Riccardo Staglian, l’Unit, 02/09/1997, 2 settembre 1997
Se in alcuni casi la valutazione di un caso clinico sembrava lunga ed accurata, in altri non c’era quasi nessun rapporto preventivo con chi aveva deciso di fare l’ultimo passo: Kevorkian dava le istruzioni logistiche per telefono, si incontravano in un motel o nel suo malandato camper Volkswagen e in meno di un’ora tutto era finito
Se in alcuni casi la valutazione di un caso clinico sembrava lunga ed accurata, in altri non c’era quasi nessun rapporto preventivo con chi aveva deciso di fare l’ultimo passo: Kevorkian dava le istruzioni logistiche per telefono, si incontravano in un motel o nel suo malandato camper Volkswagen e in meno di un’ora tutto era finito. Almeno il 60 per cento dei suicidi non erano di malati in fase terminale: 17 avrebbero potuto vivere per un periodo indefinito e 13 non accusavano dolori particolari. Avevano detto di voler morire e a Kevorkian era bastato. In cinque occasioni aveva praticato due interventi nello stesso giorno («La polizia ci sta addosso: è un modo per risparmiare tempo e medicinali»).
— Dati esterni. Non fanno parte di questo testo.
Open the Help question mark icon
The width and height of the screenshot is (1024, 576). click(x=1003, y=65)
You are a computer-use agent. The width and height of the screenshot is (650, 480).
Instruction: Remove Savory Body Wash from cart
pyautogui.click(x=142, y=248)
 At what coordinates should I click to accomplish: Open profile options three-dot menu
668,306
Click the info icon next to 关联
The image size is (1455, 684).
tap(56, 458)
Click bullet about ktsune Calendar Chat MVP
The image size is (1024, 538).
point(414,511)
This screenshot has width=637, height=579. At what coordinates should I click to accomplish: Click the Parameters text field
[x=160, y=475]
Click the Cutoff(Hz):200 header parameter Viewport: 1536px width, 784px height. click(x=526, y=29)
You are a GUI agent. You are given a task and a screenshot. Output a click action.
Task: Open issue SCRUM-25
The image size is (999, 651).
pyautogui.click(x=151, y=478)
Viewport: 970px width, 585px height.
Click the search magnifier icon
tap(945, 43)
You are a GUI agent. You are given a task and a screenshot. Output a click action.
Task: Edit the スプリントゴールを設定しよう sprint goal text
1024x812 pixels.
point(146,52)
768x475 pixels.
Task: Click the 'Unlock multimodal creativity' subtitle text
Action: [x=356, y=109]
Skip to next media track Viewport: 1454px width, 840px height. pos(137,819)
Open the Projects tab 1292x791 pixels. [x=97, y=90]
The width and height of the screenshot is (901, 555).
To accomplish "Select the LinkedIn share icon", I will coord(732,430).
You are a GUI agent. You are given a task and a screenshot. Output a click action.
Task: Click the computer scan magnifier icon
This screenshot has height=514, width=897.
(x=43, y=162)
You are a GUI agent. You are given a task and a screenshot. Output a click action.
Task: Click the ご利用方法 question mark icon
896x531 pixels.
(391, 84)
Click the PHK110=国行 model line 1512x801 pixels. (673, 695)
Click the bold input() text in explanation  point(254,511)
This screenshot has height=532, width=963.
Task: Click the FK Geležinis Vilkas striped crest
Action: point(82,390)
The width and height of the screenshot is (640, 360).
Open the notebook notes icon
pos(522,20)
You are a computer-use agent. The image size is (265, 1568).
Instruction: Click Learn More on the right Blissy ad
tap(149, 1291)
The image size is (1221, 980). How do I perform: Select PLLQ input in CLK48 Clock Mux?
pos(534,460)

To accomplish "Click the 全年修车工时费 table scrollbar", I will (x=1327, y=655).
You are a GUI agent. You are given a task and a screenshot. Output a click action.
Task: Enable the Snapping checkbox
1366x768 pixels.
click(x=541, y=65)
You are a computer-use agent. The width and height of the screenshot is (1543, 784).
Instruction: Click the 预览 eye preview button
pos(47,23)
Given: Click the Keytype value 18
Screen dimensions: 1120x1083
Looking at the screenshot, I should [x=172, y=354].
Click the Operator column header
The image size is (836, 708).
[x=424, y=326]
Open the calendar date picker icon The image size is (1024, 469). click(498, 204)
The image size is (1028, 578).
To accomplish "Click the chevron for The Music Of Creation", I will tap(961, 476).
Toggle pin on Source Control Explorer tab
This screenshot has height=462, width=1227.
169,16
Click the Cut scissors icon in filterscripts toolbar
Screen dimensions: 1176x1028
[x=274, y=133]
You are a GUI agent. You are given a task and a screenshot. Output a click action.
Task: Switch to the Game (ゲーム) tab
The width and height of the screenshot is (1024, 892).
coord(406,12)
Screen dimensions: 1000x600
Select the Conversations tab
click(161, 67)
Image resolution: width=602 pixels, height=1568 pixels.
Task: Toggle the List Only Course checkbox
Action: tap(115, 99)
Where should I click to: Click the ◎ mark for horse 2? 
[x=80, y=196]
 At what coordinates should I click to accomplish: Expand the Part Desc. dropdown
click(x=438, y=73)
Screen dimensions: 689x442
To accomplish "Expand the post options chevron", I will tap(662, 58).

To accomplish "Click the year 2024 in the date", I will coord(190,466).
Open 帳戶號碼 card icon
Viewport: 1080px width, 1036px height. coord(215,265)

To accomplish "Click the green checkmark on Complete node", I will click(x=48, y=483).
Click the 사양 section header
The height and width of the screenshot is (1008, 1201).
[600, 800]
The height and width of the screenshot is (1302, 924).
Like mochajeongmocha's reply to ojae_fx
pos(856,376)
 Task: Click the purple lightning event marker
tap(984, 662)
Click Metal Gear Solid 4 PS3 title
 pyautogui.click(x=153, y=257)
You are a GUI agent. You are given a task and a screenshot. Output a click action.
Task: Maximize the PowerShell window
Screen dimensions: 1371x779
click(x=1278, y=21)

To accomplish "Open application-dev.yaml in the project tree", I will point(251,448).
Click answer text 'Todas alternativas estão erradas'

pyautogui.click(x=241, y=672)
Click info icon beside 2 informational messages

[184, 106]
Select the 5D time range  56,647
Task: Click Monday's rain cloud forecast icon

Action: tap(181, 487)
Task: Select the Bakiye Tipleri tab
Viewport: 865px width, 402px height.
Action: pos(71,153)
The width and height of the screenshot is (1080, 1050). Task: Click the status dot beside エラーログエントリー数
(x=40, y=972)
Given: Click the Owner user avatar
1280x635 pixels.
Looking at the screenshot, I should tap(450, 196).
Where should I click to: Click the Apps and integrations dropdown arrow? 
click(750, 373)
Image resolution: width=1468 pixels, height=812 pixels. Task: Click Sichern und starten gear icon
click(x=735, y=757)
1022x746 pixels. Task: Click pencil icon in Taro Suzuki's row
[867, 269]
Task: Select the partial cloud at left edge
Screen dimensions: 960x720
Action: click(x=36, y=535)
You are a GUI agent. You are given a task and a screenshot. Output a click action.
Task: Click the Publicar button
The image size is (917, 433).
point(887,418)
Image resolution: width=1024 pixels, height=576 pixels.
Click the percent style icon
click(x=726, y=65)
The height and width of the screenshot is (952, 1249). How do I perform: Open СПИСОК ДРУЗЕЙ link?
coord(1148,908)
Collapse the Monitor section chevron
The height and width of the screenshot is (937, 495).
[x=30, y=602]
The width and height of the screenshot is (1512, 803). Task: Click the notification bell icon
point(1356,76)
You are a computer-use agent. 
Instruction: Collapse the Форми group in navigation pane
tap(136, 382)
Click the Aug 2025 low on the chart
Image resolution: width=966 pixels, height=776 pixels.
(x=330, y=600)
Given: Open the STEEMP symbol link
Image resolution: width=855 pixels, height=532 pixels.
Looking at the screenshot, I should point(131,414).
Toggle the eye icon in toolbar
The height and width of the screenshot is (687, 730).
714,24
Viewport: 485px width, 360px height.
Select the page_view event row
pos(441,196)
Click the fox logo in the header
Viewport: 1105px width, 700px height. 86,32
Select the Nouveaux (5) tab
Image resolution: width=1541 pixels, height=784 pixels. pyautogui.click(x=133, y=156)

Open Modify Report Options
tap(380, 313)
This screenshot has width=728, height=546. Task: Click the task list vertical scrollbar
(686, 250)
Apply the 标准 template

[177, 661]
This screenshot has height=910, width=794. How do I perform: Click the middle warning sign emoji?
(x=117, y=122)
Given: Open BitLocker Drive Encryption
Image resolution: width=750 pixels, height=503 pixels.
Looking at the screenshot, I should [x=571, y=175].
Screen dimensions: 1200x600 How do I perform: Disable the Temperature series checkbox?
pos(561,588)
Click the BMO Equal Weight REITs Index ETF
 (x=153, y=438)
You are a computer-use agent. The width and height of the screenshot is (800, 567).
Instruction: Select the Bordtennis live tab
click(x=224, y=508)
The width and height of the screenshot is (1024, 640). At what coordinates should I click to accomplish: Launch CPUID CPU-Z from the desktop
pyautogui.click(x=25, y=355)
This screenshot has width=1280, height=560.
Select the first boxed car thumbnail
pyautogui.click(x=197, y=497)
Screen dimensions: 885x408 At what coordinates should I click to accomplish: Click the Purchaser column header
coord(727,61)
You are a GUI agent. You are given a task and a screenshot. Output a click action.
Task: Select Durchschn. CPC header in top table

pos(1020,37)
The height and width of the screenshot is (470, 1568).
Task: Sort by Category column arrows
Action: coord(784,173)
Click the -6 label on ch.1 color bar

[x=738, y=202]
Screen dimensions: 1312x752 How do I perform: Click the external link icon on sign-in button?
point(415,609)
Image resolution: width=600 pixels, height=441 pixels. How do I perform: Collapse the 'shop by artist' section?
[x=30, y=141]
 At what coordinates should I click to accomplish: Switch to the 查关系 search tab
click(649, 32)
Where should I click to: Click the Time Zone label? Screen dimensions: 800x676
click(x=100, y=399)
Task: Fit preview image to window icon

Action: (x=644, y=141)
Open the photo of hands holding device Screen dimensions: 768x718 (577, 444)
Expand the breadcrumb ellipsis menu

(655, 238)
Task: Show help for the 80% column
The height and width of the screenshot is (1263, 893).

Ed era capitato anche che i medicinali già parzialmente usati non avessero fatto effetto, prolungando l’agonia dell’aspirante suicida. Ciò si spiega con le difficoltà derivanti dal ritiro della sua abilitazione professionale nell’acquisto delle pozioni letali, ma sembra che la sua patologica tirchieria abbia fatto il resto. Sino a poco tempo fa si vantava pubblicamente che il maglioncino blu con il quale era generalmente ripreso in televisione gli era costato soltanto un dollaro e cinquanta in un negozio dell’usato dell’Esercito della Salvezza, nel lontano 1989. Lo stesso golf che, l’anno scorso, messo a un’asta di beneficienza è stato battuto 4.200 dollari.